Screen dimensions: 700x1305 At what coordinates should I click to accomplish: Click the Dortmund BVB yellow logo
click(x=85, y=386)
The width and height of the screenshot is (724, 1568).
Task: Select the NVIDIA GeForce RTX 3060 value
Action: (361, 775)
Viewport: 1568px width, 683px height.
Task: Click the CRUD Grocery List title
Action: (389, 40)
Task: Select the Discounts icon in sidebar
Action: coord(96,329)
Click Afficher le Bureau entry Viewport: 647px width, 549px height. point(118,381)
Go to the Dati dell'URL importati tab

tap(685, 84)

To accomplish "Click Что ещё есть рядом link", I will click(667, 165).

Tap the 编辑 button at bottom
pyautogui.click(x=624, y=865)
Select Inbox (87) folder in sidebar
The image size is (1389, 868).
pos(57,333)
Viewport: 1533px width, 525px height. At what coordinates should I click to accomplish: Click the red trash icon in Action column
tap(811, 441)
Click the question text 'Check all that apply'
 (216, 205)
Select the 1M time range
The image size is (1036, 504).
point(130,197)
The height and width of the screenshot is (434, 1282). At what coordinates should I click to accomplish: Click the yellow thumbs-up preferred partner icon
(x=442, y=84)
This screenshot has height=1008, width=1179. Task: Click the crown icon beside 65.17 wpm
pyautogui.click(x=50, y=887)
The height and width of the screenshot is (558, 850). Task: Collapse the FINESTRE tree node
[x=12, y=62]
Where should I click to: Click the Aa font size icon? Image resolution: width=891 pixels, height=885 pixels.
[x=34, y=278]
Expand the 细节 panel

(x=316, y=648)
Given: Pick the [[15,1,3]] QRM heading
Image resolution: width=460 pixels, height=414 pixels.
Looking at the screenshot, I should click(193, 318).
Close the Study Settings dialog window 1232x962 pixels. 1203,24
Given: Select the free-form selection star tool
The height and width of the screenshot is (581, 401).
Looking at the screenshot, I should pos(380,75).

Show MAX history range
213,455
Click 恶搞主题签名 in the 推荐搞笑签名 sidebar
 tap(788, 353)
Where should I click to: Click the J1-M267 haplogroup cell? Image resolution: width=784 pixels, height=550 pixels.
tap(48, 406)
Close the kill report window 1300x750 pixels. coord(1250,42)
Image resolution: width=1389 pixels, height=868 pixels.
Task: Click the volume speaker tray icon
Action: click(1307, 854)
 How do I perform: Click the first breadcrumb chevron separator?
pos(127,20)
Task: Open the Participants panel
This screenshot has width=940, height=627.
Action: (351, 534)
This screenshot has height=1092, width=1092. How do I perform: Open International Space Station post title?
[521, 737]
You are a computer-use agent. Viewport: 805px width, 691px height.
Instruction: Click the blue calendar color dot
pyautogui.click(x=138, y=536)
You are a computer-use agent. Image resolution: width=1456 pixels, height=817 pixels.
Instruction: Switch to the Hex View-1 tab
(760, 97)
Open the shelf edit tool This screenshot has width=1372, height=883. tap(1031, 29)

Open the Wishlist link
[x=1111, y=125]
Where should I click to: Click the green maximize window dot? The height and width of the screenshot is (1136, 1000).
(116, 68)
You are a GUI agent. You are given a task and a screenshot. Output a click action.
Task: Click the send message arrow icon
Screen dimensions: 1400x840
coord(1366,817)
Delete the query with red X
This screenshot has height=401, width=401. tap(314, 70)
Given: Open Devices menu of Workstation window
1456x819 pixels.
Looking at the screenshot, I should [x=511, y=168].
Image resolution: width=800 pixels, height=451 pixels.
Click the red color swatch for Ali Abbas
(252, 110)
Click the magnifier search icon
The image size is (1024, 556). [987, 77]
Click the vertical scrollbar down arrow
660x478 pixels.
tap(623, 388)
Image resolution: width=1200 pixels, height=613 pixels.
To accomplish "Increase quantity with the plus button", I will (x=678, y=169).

========================================

Copy every line of the entries above exactly as it appears, from start to finish.

Screen dimensions: 700x1305 At what coordinates should I click to accomplish: Click the Dortmund BVB yellow logo
click(x=85, y=386)
The width and height of the screenshot is (724, 1568).
Task: Select the NVIDIA GeForce RTX 3060 value
Action: (361, 775)
Viewport: 1568px width, 683px height.
Task: Click the CRUD Grocery List title
Action: (389, 40)
Task: Select the Discounts icon in sidebar
Action: coord(96,329)
Click Afficher le Bureau entry Viewport: 647px width, 549px height. point(118,381)
Go to the Dati dell'URL importati tab

tap(685, 84)

To accomplish "Click Что ещё есть рядом link", I will click(667, 165).

Tap the 编辑 button at bottom
pyautogui.click(x=624, y=865)
Select Inbox (87) folder in sidebar
The image size is (1389, 868).
pos(57,333)
Viewport: 1533px width, 525px height. At what coordinates should I click to accomplish: Click the red trash icon in Action column
tap(811, 441)
Click the question text 'Check all that apply'
 (216, 205)
Select the 1M time range
The image size is (1036, 504).
point(130,197)
The height and width of the screenshot is (434, 1282). At what coordinates should I click to accomplish: Click the yellow thumbs-up preferred partner icon
(x=442, y=84)
This screenshot has height=1008, width=1179. Task: Click the crown icon beside 65.17 wpm
pyautogui.click(x=50, y=887)
The height and width of the screenshot is (558, 850). Task: Collapse the FINESTRE tree node
[x=12, y=62]
Where should I click to: Click the Aa font size icon? Image resolution: width=891 pixels, height=885 pixels.
[x=34, y=278]
Expand the 细节 panel

(x=316, y=648)
Given: Pick the [[15,1,3]] QRM heading
Image resolution: width=460 pixels, height=414 pixels.
Looking at the screenshot, I should click(193, 318).
Close the Study Settings dialog window 1232x962 pixels. 1203,24
Given: Select the free-form selection star tool
The height and width of the screenshot is (581, 401).
Looking at the screenshot, I should pos(380,75).

Show MAX history range
213,455
Click 恶搞主题签名 in the 推荐搞笑签名 sidebar
 tap(788, 353)
Where should I click to: Click the J1-M267 haplogroup cell? Image resolution: width=784 pixels, height=550 pixels.
tap(48, 406)
Close the kill report window 1300x750 pixels. coord(1250,42)
Image resolution: width=1389 pixels, height=868 pixels.
Task: Click the volume speaker tray icon
Action: click(1307, 854)
 How do I perform: Click the first breadcrumb chevron separator?
pos(127,20)
Task: Open the Participants panel
This screenshot has width=940, height=627.
Action: (351, 534)
This screenshot has height=1092, width=1092. How do I perform: Open International Space Station post title?
[521, 737]
You are a computer-use agent. Viewport: 805px width, 691px height.
Instruction: Click the blue calendar color dot
pyautogui.click(x=138, y=536)
You are a computer-use agent. Image resolution: width=1456 pixels, height=817 pixels.
Instruction: Switch to the Hex View-1 tab
(760, 97)
Open the shelf edit tool This screenshot has width=1372, height=883. tap(1031, 29)

Open the Wishlist link
[x=1111, y=125]
Where should I click to: Click the green maximize window dot? The height and width of the screenshot is (1136, 1000).
(116, 68)
You are a GUI agent. You are given a task and a screenshot. Output a click action.
Task: Click the send message arrow icon
Screen dimensions: 1400x840
coord(1366,817)
Delete the query with red X
This screenshot has height=401, width=401. tap(314, 70)
Given: Open Devices menu of Workstation window
1456x819 pixels.
Looking at the screenshot, I should [x=511, y=168].
Image resolution: width=800 pixels, height=451 pixels.
Click the red color swatch for Ali Abbas
(252, 110)
Click the magnifier search icon
The image size is (1024, 556). [987, 77]
Click the vertical scrollbar down arrow
660x478 pixels.
tap(623, 388)
Image resolution: width=1200 pixels, height=613 pixels.
To accomplish "Increase quantity with the plus button", I will (x=678, y=169).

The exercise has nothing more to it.